**Description of the task**: The answer is one number. Say how many lines in the entries below include the word "blue".

Stored records

[Start of section]

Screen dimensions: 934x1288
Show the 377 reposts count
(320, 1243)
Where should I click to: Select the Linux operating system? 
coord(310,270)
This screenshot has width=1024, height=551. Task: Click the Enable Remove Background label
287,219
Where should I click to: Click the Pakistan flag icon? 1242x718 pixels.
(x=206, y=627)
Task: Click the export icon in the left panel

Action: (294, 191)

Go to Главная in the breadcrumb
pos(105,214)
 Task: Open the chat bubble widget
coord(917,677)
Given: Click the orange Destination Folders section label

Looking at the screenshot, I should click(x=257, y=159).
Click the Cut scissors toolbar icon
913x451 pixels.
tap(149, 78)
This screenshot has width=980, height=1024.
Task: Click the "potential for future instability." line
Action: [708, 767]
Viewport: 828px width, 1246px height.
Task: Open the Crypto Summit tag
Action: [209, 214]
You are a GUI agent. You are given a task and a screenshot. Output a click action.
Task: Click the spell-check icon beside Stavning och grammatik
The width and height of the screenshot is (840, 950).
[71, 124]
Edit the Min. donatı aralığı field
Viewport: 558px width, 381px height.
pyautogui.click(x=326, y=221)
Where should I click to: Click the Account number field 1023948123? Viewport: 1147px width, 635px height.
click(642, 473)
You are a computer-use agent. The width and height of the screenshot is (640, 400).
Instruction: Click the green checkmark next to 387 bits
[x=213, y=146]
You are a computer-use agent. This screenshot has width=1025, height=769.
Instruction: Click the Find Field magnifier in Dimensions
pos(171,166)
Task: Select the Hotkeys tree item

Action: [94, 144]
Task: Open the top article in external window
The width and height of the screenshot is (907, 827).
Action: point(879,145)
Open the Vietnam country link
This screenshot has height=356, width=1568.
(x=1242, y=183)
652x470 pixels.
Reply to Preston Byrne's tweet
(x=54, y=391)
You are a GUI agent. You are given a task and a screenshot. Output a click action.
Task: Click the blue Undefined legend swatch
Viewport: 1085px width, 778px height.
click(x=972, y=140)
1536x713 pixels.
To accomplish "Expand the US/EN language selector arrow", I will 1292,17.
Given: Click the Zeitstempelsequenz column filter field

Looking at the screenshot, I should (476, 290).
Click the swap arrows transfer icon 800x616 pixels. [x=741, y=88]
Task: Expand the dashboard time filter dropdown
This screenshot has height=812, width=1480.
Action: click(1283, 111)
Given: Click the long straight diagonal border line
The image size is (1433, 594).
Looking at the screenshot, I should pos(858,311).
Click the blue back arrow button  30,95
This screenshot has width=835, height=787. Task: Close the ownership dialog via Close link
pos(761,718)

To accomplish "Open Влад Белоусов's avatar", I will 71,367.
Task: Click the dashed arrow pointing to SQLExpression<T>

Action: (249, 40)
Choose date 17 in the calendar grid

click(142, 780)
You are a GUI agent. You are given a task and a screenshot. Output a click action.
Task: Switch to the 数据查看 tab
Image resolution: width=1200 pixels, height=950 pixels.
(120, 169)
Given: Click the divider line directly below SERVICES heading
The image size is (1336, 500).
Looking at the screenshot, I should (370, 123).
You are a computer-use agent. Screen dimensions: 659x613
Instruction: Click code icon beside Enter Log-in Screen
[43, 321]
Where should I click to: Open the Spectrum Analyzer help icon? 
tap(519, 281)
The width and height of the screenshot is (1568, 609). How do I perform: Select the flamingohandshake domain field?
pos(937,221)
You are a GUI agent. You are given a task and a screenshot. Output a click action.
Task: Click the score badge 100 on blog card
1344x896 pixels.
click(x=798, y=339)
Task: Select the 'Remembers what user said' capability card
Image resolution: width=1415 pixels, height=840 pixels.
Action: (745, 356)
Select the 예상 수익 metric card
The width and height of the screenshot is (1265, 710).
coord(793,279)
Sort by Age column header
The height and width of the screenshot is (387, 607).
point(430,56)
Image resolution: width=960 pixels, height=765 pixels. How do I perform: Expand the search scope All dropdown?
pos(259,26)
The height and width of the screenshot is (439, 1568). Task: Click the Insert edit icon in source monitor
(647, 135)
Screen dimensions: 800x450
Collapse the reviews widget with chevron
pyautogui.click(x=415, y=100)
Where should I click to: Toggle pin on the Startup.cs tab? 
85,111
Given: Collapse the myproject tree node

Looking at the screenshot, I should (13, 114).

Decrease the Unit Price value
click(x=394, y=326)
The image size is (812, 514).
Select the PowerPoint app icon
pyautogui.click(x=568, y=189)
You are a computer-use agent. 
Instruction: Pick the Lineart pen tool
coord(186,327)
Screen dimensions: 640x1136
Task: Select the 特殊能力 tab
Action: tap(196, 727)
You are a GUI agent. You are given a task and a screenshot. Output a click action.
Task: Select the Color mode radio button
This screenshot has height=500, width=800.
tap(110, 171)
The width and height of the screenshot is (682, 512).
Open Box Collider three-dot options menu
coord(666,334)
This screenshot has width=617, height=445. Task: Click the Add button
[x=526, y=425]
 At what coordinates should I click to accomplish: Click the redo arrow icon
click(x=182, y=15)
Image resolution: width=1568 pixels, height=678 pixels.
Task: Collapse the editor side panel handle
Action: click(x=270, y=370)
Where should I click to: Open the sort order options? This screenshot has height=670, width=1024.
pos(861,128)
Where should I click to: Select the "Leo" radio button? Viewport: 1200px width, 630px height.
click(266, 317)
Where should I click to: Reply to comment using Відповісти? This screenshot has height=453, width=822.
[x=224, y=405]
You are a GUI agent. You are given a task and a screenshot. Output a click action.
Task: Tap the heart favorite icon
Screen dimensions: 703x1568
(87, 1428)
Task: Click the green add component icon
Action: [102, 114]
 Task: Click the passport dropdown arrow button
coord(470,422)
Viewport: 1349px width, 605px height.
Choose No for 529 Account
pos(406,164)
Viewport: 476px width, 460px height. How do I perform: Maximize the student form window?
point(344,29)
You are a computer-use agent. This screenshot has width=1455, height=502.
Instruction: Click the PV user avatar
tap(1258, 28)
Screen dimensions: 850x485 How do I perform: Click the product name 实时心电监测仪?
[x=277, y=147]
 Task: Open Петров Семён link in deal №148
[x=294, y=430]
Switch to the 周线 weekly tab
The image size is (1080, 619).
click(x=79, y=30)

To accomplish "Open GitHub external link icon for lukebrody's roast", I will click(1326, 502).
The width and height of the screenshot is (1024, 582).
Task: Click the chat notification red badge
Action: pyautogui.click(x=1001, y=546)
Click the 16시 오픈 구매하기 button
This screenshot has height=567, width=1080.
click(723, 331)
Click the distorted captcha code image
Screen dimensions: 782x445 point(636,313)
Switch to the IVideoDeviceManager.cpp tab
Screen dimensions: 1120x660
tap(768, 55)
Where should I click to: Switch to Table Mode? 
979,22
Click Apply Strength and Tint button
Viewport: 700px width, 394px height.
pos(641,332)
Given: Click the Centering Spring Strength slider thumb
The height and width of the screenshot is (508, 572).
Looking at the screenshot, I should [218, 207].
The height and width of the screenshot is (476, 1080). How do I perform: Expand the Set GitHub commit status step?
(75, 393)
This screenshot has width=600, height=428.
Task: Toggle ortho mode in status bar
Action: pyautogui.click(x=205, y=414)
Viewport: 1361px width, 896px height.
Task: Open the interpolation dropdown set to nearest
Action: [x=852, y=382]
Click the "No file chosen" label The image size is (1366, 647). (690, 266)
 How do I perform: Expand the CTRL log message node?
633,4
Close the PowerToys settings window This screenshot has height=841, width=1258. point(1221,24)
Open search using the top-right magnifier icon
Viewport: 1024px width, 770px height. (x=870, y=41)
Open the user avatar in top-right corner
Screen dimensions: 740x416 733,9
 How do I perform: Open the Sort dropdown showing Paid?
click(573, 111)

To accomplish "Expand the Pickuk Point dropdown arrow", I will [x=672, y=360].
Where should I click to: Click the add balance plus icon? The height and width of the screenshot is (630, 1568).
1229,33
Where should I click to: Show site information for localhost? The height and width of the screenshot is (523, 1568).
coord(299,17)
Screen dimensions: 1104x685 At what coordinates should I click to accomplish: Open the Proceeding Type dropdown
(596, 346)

[End of section]

**Answer for the task**: 2